Under Blue Skies

“There was only the enormous, empty prairie, with grasses blowing in waves of light and shadow across it, and the great blue sky above it, and birds flying up from it and singing with joy because the sun was rising. And on the whole enormous prairie there was no sign that any other human being had ever been there.” Laura Ingalls Wilder

These images, presented in 16:9 black and white, are possible contributions to the Omaha Sprawl project. Taken January and February 2024.

Remnants: the Lincoln Highway in Omaha

At 174th Street in west Omaha, an old red brick two lane highway emerges from between two glitzy looking car dealerships like a ghost. It ends unceremoniously at an intersection, cut off by new development and the Dodge freeway.

This old bit of road is a remnant of the Lincoln Highway, one of (if not the first) transcontinental highways in the US. The three mile section of road between 174th and 203rd streets in west Omaha near Elkhorn contains much of the original brick from the paving effort of the 1920s. It’s an interesting slice of history and it feels like a small miracle it still exists today, given the gold rush of new housing development in this part of Nebraska.

Several dichotomies struck me as I walked the old 1920s brick pavement on two separate recent outings. The automobile culture that this early highway helped foster was also its demise. It’s beautifully ironic the way the road ends between two car dealerships. The road that helped spur development in the area also helps preserve small vestiges of something that feels like wilderness. A few native prairie plants line the old road corridor. A red-tailed hawk swooped over my head at one point. A remarkable silence envelopes its more isolated sections. It’s heartbreaking that in west Omaha, a person must travel old road and power line corridors to interact with nature.

This ghost from the past feels like a reminder that perhaps we should slow down and develop land with a little more care and intention.

Early 2023 in West Omaha

A coil of old sod lies like a dead animal on a bulldozed landscape below power lines. Dried mud preserves tire tracks near a group of identical new homes. A sculpture that used to sit downtown now has a commanding view of new housing developments. These are a few images from two trips I made out to west Omaha in the first few months of 2023 that you’ll find below. As I post these, I’m realizing these new additions to the Omaha Sprawl series feel particularly bleak and apocalyptic. Maybe that’s because snow has been a little hard to find this winter in Omaha. Or maybe it’s a reflection of the general direction of Nebraska these days. This is increasingly becoming a state hostile to anyone who’s not male and heterosexual.
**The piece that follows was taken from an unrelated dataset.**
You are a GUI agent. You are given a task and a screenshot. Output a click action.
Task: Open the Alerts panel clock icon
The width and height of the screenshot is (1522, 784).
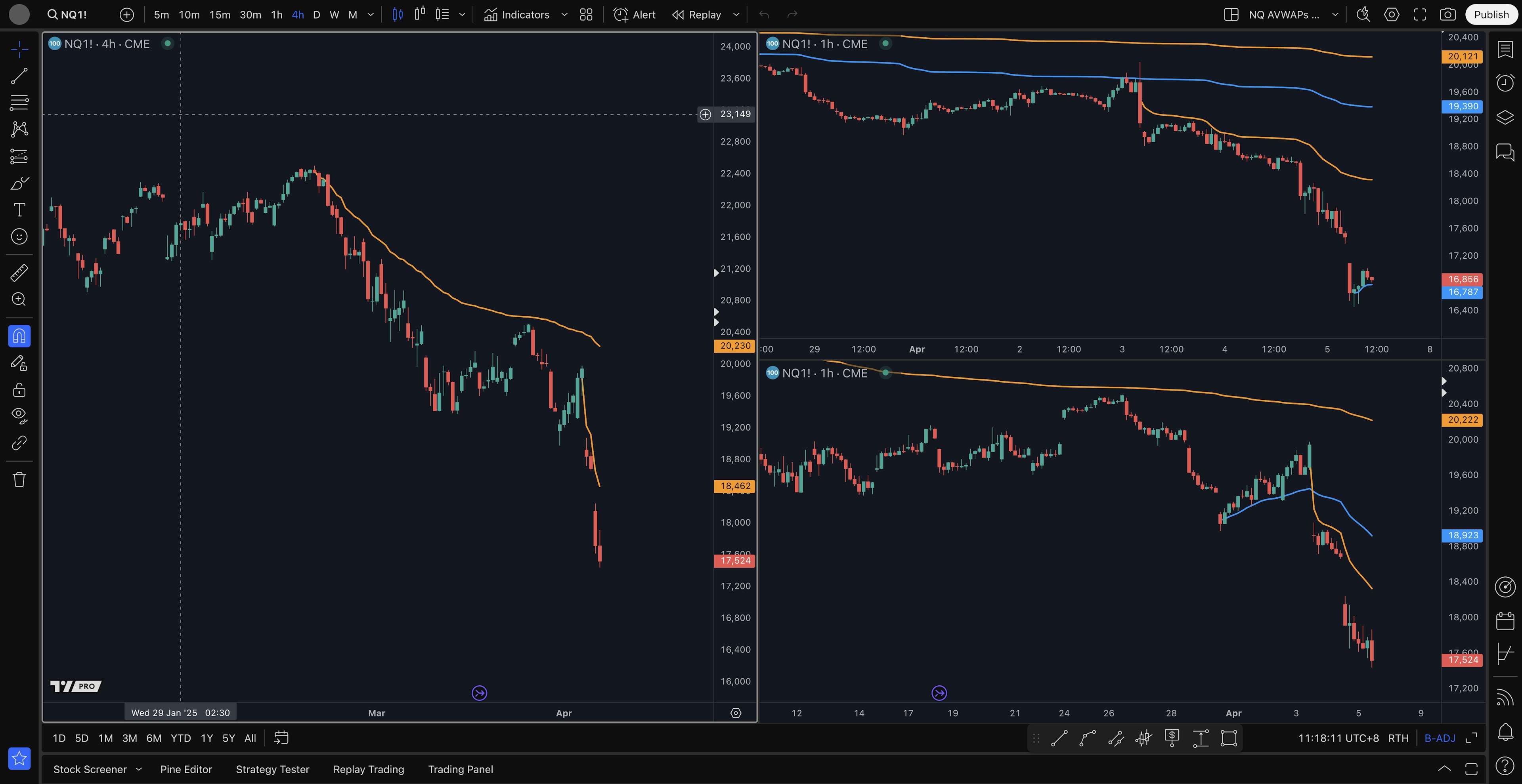point(1505,83)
There’s an interesting dichotomy that plays out with these new developments, which I’ve touched on before in these blog posts. On one side, these homes represent new opportunities. You can get a large new home geared toward a family for relatively cheap. At some level, it’s the American Dream, even if the dream part is born from development run amok. Yet, oppression is very much on the horizon. Spring and Summer are coming, and with it, harsh sun to bake shade-less streets and homes. And new laws which promise to wash that American Dream away with the spring rains.